**Excerpted text:**
┄┄┄┄┄┄┄┄┄┄┄┄┄┄┄┄┄┄┄┄

Threat Hunting with TLS/SSL Certificates

In this article, we’ll analyze how threat actors exploit TLS to hide their operations and how defenders can use exposed certificate metadata to detect them. We will discuss:

1. Why TLS certificate hunting matters
2. Which metadata fields remain visible
3. How Splunk can be used to identify suspicious TLS activity
4. Queries to enhance threat detection
5. Next steps for integrating TLS analysis into security operations. 

Let’s get started!

(This article is part of our Threat Hunting with Splunk series. We’ve updated it recently to maximize your value.)

The importance of hunting in TLS certificates

First things first: this discussion will not delve into the cryptographic intricacies of TLS and SSL. Instead, it’s important to note that TLS (Transport Layer Security) is the modern, more secure successor to SSL (Secure Sockets Layer). For simplicity, the terms "SSL" and "TLS" will be used interchangeably throughout this article.

┄┄┄┄┄┄┄┄┄┄┄┄┄┄┄┄┄┄┄┄

**Recorded information:**
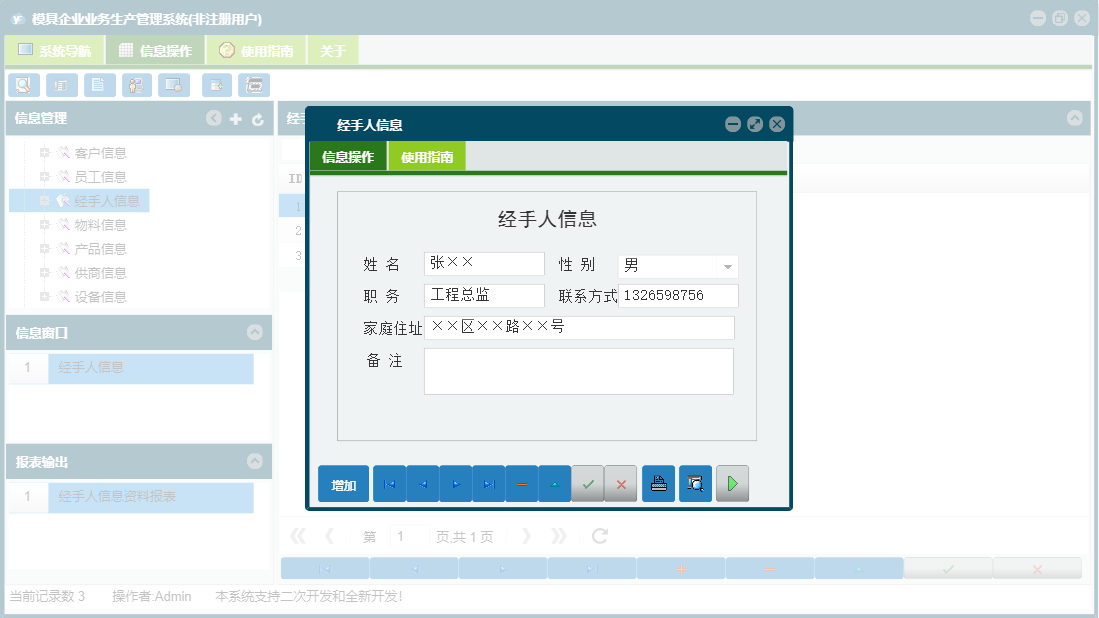1099x618 pixels.
Task: Click the user management icon in the toolbar
Action: [x=136, y=85]
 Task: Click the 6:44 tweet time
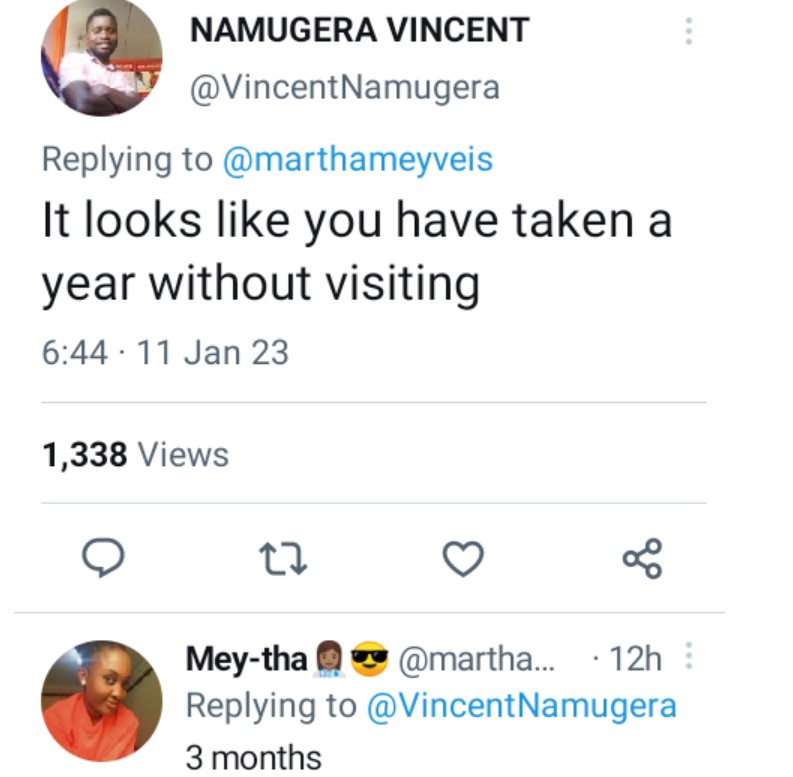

┄┄┄┄┄┄┄┄┄┄┄┄┄┄┄┄┄┄┄┄

Echo the text on threat hunting with TLS certificates word for word, from start to finish. The data that comes after the text plays no part in what follows.

**Task output:**
Threat Hunting with TLS/SSL Certificates

In this article, we’ll analyze how threat actors exploit TLS to hide their operations and how defenders can use exposed certificate metadata to detect them. We will discuss:

1. Why TLS certificate hunting matters
2. Which metadata fields remain visible
3. How Splunk can be used to identify suspicious TLS activity
4. Queries to enhance threat detection
5. Next steps for integrating TLS analysis into security operations. 

Let’s get started!

(This article is part of our Threat Hunting with Splunk series. We’ve updated it recently to maximize your value.)

The importance of hunting in TLS certificates

First things first: this discussion will not delve into the cryptographic intricacies of TLS and SSL. Instead, it’s important to note that TLS (Transport Layer Security) is the modern, more secure successor to SSL (Secure Sockets Layer). For simplicity, the terms "SSL" and "TLS" will be used interchangeably throughout this article.